Quant Menu — 9 Quantization Formats (v0.38.0)

Pick the right quantization format for your base model and hardware. Soup loads the appropriate quantization_config and trains LoRA on top.

yaml
# Train LoRA on top of a pre-quantized GPTQ checkpoint:
base: TheBloke/Llama-2-7B-Chat-GPTQ
training:
  quantization: gptq        # or: awq, hqq:4bit, aqlm, eetq, mxfp4, fp8

# FSDP + QLoRA — set quant_storage:
training:
  quantization: 4bit
  bnb_4bit_quant_storage: bfloat16

Format matrix

FormatBitsUse caseOptional dep
4bit4Default. Best general LoRA training.bitsandbytes
8bit8Larger memory budget, more accurate gradients.bitsandbytes
none16/32Full fine-tuning or DPO/PPO without quant.
gptq2/3/4/8Train LoRA on top of an existing GPTQ checkpoint.gptqmodel
awq4Train LoRA on top of an existing AWQ checkpoint.autoawq
hqq:Nbit1, 2, 3, 4, 5, 6, 8Wide bit range; compose with LoRA.hqq
aqlm2Extreme compression.aqlm
eetq8Fast 8-bit kernel for SM75+.eetq
mxfp44Newer 4-bit type with better activation distribution.bitsandbytes ≥ 0.45
fp8Train fp16/bf16 on top of FP8-released checkpoints.transformers ≥ 4.45

Compatibility matrix

soup train runs check_quant_distributed_compat() at startup.

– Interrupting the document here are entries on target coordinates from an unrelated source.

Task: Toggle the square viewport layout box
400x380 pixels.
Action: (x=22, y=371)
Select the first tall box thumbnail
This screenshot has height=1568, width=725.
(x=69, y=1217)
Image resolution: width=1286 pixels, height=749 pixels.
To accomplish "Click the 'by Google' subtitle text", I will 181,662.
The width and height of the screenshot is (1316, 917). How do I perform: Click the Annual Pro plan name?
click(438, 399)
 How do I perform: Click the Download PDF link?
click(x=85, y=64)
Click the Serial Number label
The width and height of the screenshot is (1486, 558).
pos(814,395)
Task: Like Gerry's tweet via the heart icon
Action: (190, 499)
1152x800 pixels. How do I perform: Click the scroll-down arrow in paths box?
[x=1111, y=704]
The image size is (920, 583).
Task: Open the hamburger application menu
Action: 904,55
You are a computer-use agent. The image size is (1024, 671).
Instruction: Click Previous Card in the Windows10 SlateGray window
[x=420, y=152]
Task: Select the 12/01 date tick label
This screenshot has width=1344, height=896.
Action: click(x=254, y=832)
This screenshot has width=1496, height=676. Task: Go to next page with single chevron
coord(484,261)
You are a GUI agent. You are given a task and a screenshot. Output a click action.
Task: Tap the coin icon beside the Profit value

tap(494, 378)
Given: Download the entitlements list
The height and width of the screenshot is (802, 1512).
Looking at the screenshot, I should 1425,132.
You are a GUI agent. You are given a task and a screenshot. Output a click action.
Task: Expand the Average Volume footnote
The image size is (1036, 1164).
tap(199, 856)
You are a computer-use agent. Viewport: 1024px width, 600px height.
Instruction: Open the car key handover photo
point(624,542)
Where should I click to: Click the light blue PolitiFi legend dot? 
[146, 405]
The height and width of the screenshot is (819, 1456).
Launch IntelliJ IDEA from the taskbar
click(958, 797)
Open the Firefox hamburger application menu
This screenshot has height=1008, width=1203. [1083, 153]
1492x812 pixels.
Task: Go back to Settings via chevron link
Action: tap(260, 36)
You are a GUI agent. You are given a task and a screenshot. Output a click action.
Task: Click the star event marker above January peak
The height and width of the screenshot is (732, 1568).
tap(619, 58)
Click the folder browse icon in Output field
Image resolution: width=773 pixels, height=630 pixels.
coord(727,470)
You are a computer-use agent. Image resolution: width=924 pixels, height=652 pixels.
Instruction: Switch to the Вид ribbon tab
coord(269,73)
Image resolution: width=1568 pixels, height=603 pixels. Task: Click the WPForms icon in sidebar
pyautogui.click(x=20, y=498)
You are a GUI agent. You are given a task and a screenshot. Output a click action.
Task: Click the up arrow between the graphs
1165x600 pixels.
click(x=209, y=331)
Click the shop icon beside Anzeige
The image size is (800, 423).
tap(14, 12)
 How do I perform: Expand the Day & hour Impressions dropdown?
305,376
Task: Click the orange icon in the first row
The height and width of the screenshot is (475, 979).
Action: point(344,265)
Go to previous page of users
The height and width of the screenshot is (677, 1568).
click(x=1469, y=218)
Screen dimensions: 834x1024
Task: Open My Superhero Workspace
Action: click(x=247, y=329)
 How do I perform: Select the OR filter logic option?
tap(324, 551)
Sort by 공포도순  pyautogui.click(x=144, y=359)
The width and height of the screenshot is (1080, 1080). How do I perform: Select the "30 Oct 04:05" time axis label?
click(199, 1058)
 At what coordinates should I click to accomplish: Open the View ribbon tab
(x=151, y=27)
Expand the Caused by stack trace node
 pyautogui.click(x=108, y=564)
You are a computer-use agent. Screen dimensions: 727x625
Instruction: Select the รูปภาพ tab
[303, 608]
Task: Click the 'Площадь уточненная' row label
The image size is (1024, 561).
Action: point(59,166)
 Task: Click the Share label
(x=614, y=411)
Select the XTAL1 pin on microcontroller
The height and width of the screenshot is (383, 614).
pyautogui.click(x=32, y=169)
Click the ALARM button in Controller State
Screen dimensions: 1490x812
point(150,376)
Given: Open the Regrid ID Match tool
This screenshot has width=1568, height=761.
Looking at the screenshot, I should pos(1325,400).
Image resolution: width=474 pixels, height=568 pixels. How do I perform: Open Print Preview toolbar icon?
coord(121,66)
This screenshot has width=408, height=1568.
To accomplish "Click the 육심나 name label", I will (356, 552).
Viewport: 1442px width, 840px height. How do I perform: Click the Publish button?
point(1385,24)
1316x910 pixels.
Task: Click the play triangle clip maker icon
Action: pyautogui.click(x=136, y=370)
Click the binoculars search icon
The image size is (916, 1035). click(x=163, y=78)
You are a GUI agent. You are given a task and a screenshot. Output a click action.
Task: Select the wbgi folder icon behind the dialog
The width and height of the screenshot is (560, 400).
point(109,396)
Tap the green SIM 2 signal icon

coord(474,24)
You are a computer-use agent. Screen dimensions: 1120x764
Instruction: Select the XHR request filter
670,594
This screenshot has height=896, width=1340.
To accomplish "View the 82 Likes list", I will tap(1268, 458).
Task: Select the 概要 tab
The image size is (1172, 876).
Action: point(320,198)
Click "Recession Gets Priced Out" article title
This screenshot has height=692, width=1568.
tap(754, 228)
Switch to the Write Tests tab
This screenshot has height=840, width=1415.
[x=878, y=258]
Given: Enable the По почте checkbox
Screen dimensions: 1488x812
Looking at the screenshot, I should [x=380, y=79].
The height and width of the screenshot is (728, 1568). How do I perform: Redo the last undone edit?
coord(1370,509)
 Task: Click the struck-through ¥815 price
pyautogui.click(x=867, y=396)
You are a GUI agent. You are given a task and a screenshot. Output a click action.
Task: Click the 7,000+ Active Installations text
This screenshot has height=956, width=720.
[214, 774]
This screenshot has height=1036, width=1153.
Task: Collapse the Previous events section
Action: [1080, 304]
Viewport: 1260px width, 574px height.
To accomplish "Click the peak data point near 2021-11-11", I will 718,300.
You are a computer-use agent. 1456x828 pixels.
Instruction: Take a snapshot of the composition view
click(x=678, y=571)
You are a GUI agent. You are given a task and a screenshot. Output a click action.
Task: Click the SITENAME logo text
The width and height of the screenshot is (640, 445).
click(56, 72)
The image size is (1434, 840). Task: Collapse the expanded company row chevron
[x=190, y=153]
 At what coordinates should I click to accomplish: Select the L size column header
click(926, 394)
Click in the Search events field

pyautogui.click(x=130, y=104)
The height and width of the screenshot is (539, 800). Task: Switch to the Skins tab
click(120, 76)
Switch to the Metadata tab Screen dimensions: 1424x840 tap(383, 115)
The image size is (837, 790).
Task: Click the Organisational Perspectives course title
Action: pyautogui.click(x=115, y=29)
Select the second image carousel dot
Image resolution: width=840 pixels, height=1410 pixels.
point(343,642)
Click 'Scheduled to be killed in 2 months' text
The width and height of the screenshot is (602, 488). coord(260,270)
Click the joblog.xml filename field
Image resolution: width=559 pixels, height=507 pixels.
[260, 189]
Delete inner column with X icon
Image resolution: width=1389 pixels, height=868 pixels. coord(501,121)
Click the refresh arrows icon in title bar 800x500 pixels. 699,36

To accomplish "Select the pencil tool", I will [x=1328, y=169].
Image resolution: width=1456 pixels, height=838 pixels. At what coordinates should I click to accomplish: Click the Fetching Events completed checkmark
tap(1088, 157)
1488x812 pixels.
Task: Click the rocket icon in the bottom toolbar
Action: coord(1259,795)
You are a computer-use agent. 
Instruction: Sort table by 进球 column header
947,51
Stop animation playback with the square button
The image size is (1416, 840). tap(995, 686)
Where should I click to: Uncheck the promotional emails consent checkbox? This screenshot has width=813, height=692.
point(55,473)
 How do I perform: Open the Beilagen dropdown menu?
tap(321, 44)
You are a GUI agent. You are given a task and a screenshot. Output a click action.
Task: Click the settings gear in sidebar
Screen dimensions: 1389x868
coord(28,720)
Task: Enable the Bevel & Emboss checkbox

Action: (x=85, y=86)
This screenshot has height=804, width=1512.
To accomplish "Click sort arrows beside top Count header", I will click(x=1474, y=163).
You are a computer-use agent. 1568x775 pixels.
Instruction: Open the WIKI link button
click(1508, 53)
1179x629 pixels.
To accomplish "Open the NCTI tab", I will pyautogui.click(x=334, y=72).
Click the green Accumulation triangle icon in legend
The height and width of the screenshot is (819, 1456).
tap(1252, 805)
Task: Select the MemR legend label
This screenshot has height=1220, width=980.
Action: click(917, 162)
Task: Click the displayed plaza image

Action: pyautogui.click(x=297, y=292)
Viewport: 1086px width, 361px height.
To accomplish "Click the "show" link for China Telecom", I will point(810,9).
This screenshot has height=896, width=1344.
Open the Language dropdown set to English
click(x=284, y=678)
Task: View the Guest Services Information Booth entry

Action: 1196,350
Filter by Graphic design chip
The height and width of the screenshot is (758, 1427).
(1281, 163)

HQQ / EETQ / AQLM hard-fail with FSDP and ZeRO-3; BNB 4-bit + FSDP without bnb_4bit_quant_storage emits a yellow warning.

Pre-quantized + QAT

gptq / awq / hqq:* / aqlm / eetq / mxfp4 / fp8 all carry their own scale; combining with quantization_aware (int8 QAT or 'fp8') is rejected at config-load.

Scope

Wired into the SFT trainer + transformers backend in v0.38.0. Multi-trainer expansion is tracked for v0.38.1 (mirrors v0.27.0 MII / v0.37.0 multipack stub-then-live pattern). MLX backend gets a distinct error message naming the actual reason.